***** Source text *****

I wasn’t into wandering around needlessly in the heat. I did walk a plucky old lady down to Wilton Terrace by the shady canal to get the Navan bus. She was after an injection in her eye. She told me why she hadn’t brought her husband (“He’d only get lost”). When two more old dears were waiting to hail a taxi outside the hospital they got distracted, nattering to each other, so I discreetly flagged a cab down from behind a tree and then pointed to them as he pulled in. Good deeds help pass the time.
The fourth time I went around up the corner to put money in the meter, it was half past five. I crossed from the appealing evening sunshine to the shady, greener side of Harcourt Terrace. A beautiful blonde, I’d say thirty, was standing near the meter. She looked like she was on hold, on her phone. A loose pastel blouse, light blue jeans or trousers, sandy sandals or shoes… I didn’t look her up and down when I got close. She looked up. Her face looked a bit tense or troubled, either from the phone or from my crossing the street, or both. By then I had a two-euro coin evident between my fingers. I said “Hi” with a smile. She echoed the hi, I suppose a little relieved. I had a nice shirt. I got the final ticket with my back to her and went up further, to the car. When I turned back towards Adelaide Road and its tall trees, she was gone.
My mother got out at ten past six. We were away from home fifteen minutes short of nine hours. For what? No one had actually put her name down for the machine test. The consultant macgyvered a couple of things (a protective lens, a lash pluck) and told her to come back in three weeks. A charmer of an unfamiliar nurse (“too much hair and peroxide”) had even made an issue of her throwaway mask being on upside down.

*****

* **Task objective**
Reproduce the hospital-visit account above word for word, in full.

***** Stored data *****

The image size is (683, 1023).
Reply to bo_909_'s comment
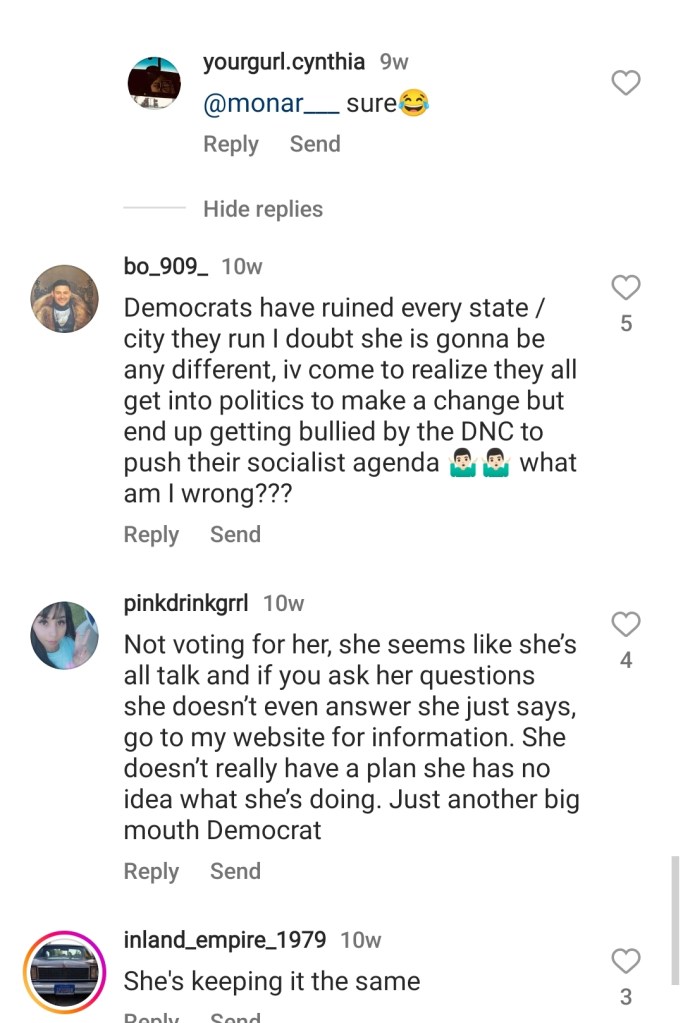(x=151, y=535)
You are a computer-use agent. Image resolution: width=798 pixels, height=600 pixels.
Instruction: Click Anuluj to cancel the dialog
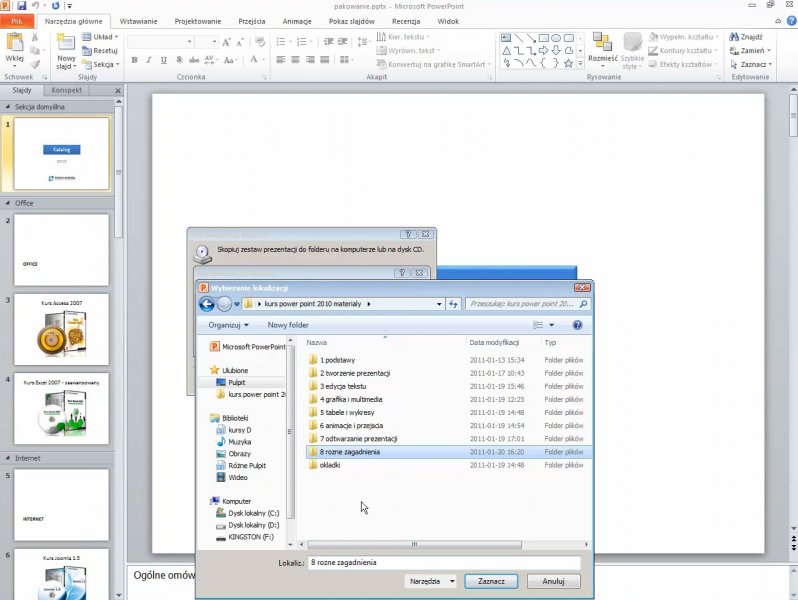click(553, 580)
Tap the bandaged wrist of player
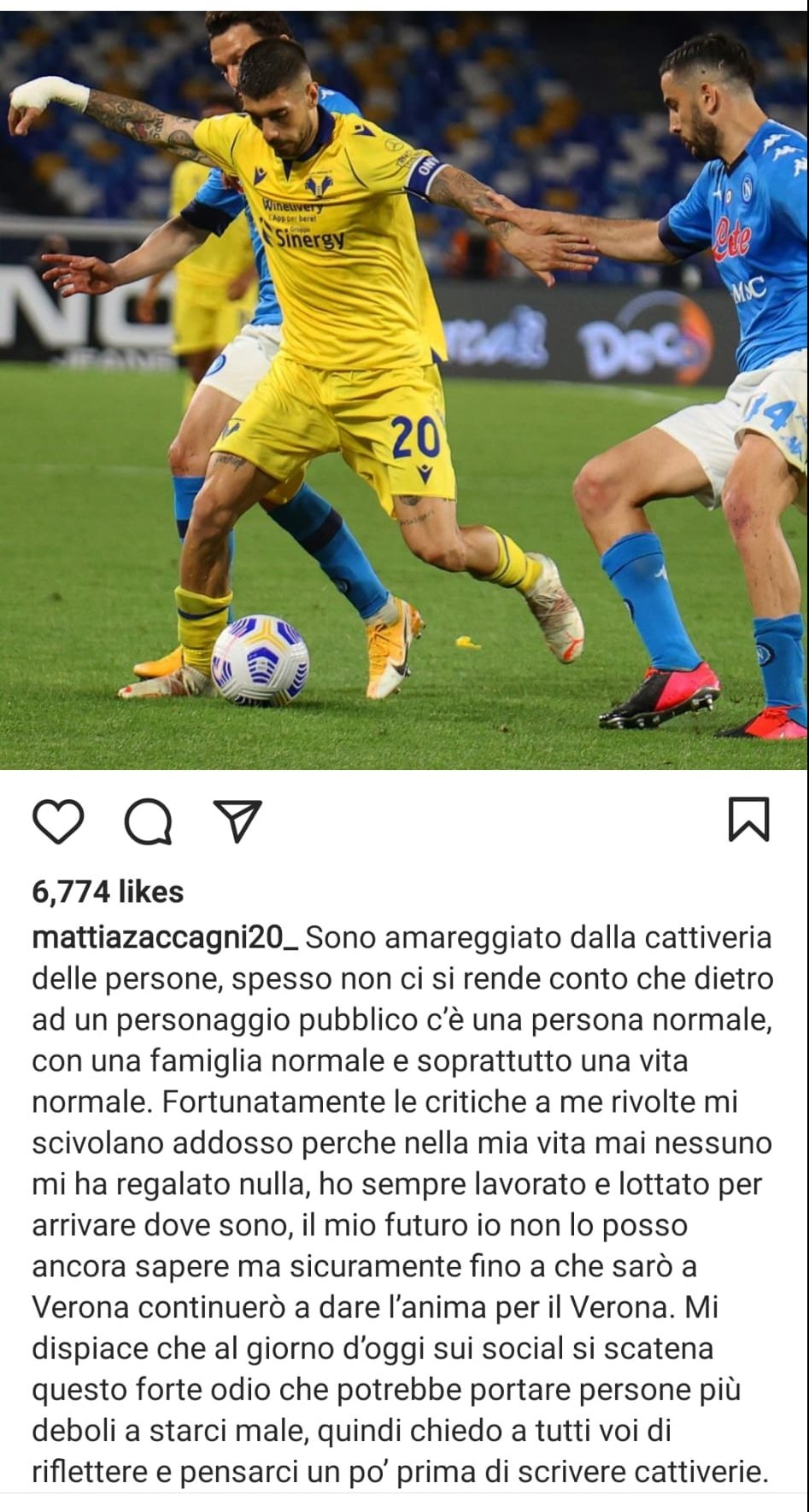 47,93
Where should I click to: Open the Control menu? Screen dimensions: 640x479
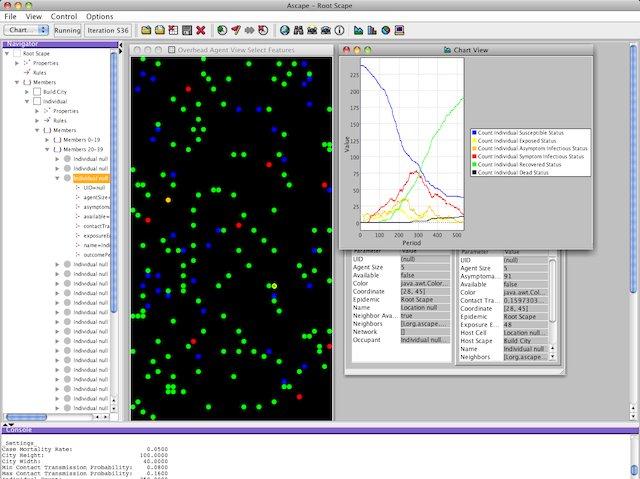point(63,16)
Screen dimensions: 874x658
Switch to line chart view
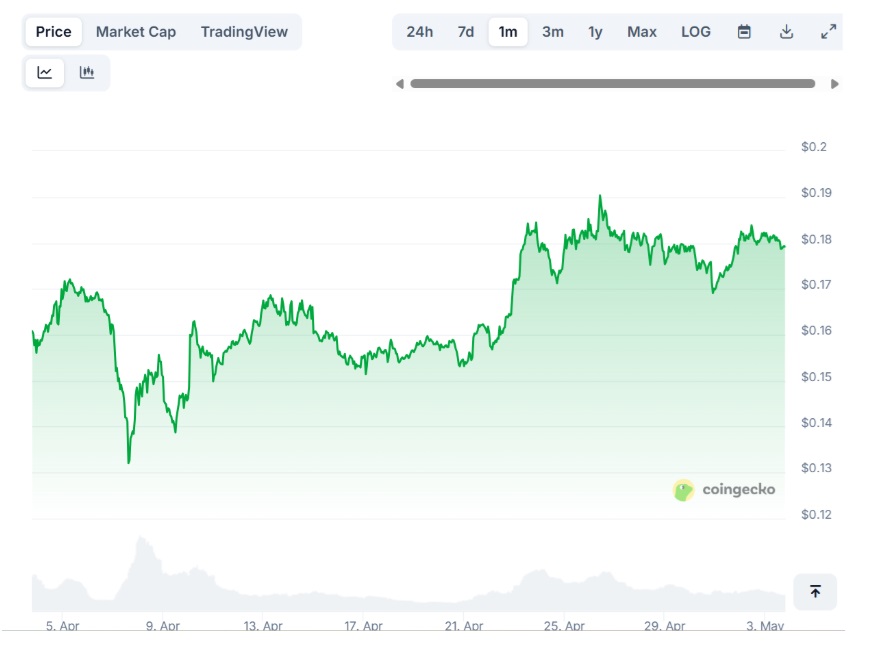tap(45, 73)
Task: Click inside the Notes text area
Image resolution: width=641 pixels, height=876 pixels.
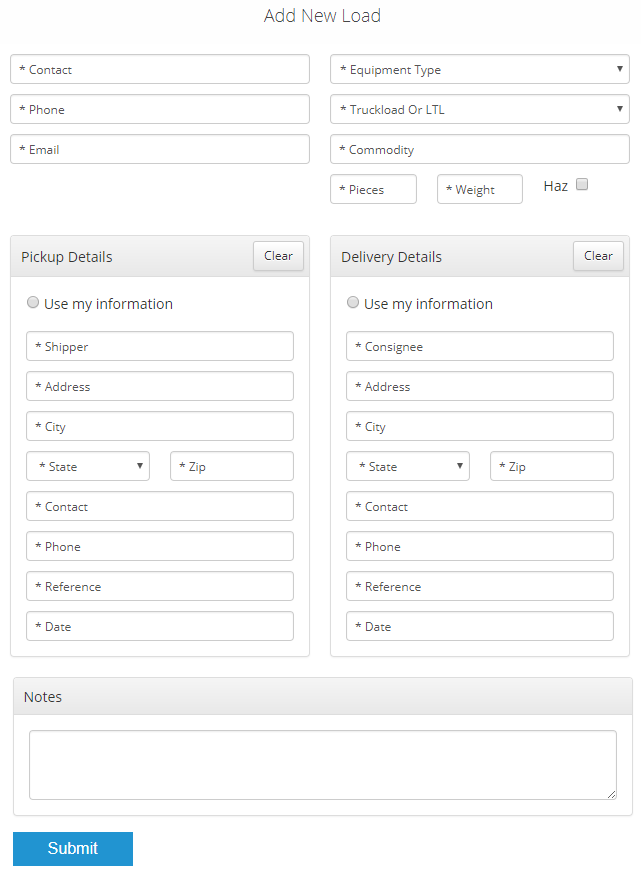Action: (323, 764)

*****

* **Result of the task**
I wasn’t into wandering around needlessly in the heat. I did walk a plucky old lady down to Wilton Terrace by the shady canal to get the Navan bus. She was after an injection in her eye. She told me why she hadn’t brought her husband (“He’d only get lost”). When two more old dears were waiting to hail a taxi outside the hospital they got distracted, nattering to each other, so I discreetly flagged a cab down from behind a tree and then pointed to them as he pulled in. Good deeds help pass the time.
The fourth time I went around up the corner to put money in the meter, it was half past five. I crossed from the appealing evening sunshine to the shady, greener side of Harcourt Terrace. A beautiful blonde, I’d say thirty, was standing near the meter. She looked like she was on hold, on her phone. A loose pastel blouse, light blue jeans or trousers, sandy sandals or shoes… I didn’t look her up and down when I got close. She looked up. Her face looked a bit tense or troubled, either from the phone or from my crossing the street, or both. By then I had a two-euro coin evident between my fingers. I said “Hi” with a smile. She echoed the hi, I suppose a little relieved. I had a nice shirt. I got the final ticket with my back to her and went up further, to the car. When I turned back towards Adelaide Road and its tall trees, she was gone.
My mother got out at ten past six. We were away from home fifteen minutes short of nine hours. For what? No one had actually put her name down for the machine test. The consultant macgyvered a couple of things (a protective lens, a lash pluck) and told her to come back in three weeks. A charmer of an unfamiliar nurse (“too much hair and peroxide”) had even made an issue of her throwaway mask being on upside down.